[jira] [Commented] (YARN-3832) Resource Localization fails on a cluster due to existing cache directories

Jason Lowe (JIRA) Tue, 23 Jun 2015 09:12:15 -0700

    [ 
https://issues.apache.org/jira/browse/YARN-3832?page=com.atlassian.jira.plugin.system.issuetabpanels:comment-tabpanel&focusedCommentId=14597873#comment-14597873
 ]


Jason Lowe commented on YARN-3832:
----------------------------------

Ah, I think that might be the clue as to what went wrong.  If the NM recreated 
the state store on startup then ResourceLocalizationService will try to cleanup 
the localized resources to prevent them from getting out of sync with the state 
store.  Unfortunately the code does this:
{code}
  private void cleanUpLocalDirs(FileContext lfs, DeletionService del) {
    for (String localDir : dirsHandler.getLocalDirs()) {
      cleanUpLocalDir(lfs, del, localDir);
    }
{code}

It should be calling dirsHandler.getLocalDirsForCleanup, since getLocalDirs 
will not include any disks that are full.  Since the disk was too full, it 
probably wasn't in the list of local dirs and therefore we avoided cleaning up 
the localized resources on the disk.  Later when the disk became good it tried 
to use it, but at that point the state store and localized resources on that 
disk are out of sync and new localizations can collide with old ones.

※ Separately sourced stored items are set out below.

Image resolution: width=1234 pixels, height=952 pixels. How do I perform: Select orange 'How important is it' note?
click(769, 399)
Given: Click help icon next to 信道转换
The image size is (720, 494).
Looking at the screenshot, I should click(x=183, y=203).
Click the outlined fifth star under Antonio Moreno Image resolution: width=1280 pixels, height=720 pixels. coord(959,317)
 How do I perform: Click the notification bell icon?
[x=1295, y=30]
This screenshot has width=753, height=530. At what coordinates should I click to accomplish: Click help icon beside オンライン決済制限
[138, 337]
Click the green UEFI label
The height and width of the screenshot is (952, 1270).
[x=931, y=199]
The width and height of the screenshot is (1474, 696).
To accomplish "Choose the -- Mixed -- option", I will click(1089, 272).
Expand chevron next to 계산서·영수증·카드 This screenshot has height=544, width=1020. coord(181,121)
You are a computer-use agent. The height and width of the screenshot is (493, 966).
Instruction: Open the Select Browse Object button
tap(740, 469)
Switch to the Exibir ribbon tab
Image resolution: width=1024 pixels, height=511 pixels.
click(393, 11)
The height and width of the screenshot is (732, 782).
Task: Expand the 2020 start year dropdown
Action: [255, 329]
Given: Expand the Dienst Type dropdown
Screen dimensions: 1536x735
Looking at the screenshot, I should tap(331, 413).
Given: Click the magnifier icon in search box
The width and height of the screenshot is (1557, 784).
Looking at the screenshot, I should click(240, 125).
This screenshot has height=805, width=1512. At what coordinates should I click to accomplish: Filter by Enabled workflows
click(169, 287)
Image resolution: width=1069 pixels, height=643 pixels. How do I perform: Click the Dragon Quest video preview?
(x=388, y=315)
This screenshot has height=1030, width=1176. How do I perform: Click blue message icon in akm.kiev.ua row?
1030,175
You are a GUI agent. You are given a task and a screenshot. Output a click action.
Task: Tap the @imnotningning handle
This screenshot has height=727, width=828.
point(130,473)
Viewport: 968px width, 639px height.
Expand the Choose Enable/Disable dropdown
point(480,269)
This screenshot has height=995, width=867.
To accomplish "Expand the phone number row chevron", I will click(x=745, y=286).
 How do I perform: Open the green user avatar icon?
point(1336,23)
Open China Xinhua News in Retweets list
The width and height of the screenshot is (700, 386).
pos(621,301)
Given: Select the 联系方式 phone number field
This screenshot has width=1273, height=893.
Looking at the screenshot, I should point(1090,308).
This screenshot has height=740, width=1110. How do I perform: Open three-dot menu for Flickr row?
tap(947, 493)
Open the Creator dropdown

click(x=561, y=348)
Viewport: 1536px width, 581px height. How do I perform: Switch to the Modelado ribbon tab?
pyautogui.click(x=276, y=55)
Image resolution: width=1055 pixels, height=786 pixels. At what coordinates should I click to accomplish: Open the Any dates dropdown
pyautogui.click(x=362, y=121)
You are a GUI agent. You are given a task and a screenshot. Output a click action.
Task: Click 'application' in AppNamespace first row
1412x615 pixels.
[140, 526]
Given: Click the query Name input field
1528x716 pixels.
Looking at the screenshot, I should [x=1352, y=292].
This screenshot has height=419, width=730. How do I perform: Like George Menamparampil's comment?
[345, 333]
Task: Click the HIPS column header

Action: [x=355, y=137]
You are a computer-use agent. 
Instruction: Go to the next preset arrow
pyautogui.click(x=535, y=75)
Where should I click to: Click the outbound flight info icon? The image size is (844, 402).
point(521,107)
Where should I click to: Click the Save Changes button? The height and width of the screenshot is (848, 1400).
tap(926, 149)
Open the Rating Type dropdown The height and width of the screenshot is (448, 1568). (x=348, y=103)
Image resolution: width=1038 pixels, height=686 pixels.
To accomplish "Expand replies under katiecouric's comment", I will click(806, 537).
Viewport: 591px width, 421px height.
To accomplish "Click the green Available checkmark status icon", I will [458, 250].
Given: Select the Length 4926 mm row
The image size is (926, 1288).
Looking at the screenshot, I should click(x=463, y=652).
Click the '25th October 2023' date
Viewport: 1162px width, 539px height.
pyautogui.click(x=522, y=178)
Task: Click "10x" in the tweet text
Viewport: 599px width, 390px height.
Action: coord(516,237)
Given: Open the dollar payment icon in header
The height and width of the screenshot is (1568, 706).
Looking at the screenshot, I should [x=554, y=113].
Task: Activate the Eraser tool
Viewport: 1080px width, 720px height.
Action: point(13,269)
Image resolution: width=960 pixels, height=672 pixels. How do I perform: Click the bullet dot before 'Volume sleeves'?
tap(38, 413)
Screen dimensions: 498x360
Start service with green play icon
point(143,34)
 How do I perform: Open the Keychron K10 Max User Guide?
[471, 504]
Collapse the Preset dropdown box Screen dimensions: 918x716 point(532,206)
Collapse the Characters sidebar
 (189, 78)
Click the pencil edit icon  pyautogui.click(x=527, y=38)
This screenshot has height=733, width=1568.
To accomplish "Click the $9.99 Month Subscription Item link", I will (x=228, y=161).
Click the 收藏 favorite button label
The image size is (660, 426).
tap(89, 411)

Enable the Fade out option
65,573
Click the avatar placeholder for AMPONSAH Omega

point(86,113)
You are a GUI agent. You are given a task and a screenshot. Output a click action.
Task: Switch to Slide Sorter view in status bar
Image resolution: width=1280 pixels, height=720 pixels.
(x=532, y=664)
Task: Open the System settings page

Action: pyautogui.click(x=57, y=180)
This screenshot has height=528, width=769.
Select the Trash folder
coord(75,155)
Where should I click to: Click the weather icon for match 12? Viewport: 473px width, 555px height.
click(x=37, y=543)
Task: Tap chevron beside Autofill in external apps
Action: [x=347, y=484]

> Resource Localization fails on a cluster due to existing cache directories
> --------------------------------------------------------------------------
>
>                 Key: YARN-3832
>                 URL: https://issues.apache.org/jira/browse/YARN-3832
>             Project: Hadoop YARN
>          Issue Type: Bug
>          Components: nodemanager
>    Affects Versions: 2.7.0
>            Reporter: Ranga Swamy
>            Assignee: Brahma Reddy Battula
>
>  *We have found resource localization fails on a cluster with following 
> error.* 
>  
> Got this error in hadoop-2.7.0 release which was fixed in 2.6.0 (YARN-2624)
> {noformat}
> Application application_1434703279149_0057 failed 2 times due to AM Container 
> for appattempt_1434703279149_0057_000002 exited with exitCode: -1000
> For more detailed output, check application tracking 
> page:http://S0559LDPag68:45020/cluster/app/application_1434703279149_0057Then,
>  click on links to logs of each attempt.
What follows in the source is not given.